> Given exercise A:
Copy out the listing from the line containing "Open the Notifications" through the end of the listing, with both ends included.

> Passage to read:
Changing for the better

With so many publishers trying to ‘manage decline’, Mark Williams claims it’s just too easy to blame the market rather than recognise where the problems really lie, and how to turn things around.

By Mark Williams

Although there’s considerable pressure on magazine and newspaper proprietors to deliver multi-platform content, it’s become far more difficult to cure underperforming titles, or ‘media properties’ as we perhaps must now think of them. A decade or more ago, life was much easier as just two main income streams – advertising and circulation – made it relatively straightforward for managers to identify and correct under-performance.

Sure, if the advertising team improved paginations and yields, in the interests of sustained profitability it might’ve been necessary to clamp down on the client-oriented jollies that their hubris might’ve encouraged. Ditto the need to watch, say, subs marketing cost creep, an area where just a penny or two’s increase in securing a new reader can cost thousands of pounds over the financial year. But nowadays it’s become much more complicated, and just because Excel spreadsheets can be engineered to accommodate a zillion different cost bases and income streams doesn’t mean that identifying the root causes of an ailing title is a clear-cut process. Much less the vital business of wiping the red ink off the balance sheet or launching a recovery plan.

In fact, the performance of both advertising and circulation can be boiled down to just one thing: reader appeal, and that still holds true in today’s multi-media world where, to borrow an over-used but seldom really understood epithet, ‘content is king’. Seldom understood because whilst every publisher knows that what appears on the page, the computer or mobile phone screen is crucial to securing a contented and loyal customer, the different criteria they apply to each medium are often misguided. Which is why when the bottom line gets a little shaky, wise publishers take a multilateral approach to recovery.

I’m no fan of jargon, but the term ‘holistic’ is valid here, and I’ve worked with several publishers who, having realised that something’s wrong with a title or group of titles, have been reluctant to stand back and look at the big picture before wading in with the toolbox. Think of what follows, then, as chapter headings in a virtual workshop manual that could help publishers recognise the warning signs that remedial work might be needed and, equally important, re-organise or re-focus their efforts accordingly.

Making connections

As has been eloquently argued in these pages before, it’s imperative for editors to understand what their readers really want, as opposed to what the editor, often high up on his or her hobby horse, thinks they want. Reader surveys and focus groups have their uses here and web-based panels drawn from subscribers can provide useful feedback… but they’re not infallible. An editorial team who regularly go out into the world to meet their market will garner meatier feedback than any amount of box-checking. Indeed, one small but successful title I’ve worked with, Real Classic, took that editorial modus operandi several stages further, completely eschewing the newsstand and selling only at motorcycle events its editors set up their stall at throughout the year, signing up loads of subscribers and finessing editorial policy in the process.

> Given exercise B:
According to the article on magazine publishing, what were the two main income streams a decade or more ago?

> Record excerpts:
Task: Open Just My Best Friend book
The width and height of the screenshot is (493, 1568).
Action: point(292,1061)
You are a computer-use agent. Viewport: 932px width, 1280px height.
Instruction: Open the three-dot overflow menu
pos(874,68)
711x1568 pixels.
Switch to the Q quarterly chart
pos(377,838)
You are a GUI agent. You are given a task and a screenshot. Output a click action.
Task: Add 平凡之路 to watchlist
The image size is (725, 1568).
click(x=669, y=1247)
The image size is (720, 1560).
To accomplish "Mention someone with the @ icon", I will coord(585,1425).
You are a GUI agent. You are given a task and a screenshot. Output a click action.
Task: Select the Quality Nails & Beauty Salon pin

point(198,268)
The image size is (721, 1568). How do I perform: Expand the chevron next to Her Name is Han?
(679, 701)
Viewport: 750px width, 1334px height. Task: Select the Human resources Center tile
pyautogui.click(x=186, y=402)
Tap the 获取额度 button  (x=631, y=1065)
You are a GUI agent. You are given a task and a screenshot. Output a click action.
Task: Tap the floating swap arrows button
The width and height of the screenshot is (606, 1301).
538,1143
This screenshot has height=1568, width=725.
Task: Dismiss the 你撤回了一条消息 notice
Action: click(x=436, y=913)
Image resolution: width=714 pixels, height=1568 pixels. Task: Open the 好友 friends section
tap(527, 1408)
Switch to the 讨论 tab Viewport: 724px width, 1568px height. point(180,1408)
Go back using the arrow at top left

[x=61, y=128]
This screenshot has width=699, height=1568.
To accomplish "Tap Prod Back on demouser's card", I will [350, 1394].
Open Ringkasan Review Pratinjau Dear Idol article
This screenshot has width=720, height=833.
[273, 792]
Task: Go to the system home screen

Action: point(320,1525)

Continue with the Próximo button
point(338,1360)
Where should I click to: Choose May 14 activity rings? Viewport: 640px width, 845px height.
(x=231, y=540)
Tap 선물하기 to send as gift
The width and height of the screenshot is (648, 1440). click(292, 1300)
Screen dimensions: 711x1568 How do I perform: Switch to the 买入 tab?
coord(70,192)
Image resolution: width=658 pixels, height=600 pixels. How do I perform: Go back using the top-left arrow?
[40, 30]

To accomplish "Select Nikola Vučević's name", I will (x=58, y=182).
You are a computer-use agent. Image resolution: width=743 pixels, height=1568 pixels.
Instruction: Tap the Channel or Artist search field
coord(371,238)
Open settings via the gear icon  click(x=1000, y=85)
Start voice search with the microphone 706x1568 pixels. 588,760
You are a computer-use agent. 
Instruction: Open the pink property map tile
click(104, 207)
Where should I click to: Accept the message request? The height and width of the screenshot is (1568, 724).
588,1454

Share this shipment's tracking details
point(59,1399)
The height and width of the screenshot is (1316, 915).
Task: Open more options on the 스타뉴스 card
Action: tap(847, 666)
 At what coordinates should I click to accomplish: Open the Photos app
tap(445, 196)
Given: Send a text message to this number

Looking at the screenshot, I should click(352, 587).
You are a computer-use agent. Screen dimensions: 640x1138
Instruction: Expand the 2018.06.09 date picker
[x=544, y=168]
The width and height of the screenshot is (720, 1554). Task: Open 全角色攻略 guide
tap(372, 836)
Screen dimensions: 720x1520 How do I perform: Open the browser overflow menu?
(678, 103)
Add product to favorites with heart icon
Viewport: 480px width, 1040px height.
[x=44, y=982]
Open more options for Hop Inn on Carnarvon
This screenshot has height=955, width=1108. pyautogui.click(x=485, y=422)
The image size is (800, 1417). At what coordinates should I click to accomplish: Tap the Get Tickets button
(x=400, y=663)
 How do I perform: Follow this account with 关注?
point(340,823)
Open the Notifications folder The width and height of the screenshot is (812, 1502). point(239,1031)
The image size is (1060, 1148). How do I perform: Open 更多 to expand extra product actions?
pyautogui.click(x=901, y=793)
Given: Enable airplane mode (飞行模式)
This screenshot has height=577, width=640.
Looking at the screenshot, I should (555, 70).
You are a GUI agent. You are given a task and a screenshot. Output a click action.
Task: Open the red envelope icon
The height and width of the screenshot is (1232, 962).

> Worked answer A:
Open the Notifications folder The width and height of the screenshot is (812, 1502). point(239,1031)
The image size is (1060, 1148). How do I perform: Open 更多 to expand extra product actions?
pyautogui.click(x=901, y=793)
Given: Enable airplane mode (飞行模式)
This screenshot has height=577, width=640.
Looking at the screenshot, I should (555, 70).
You are a GUI agent. You are given a task and a screenshot. Output a click action.
Task: Open the red envelope icon
The height and width of the screenshot is (1232, 962).

> Worked answer B:
Advertising and circulation.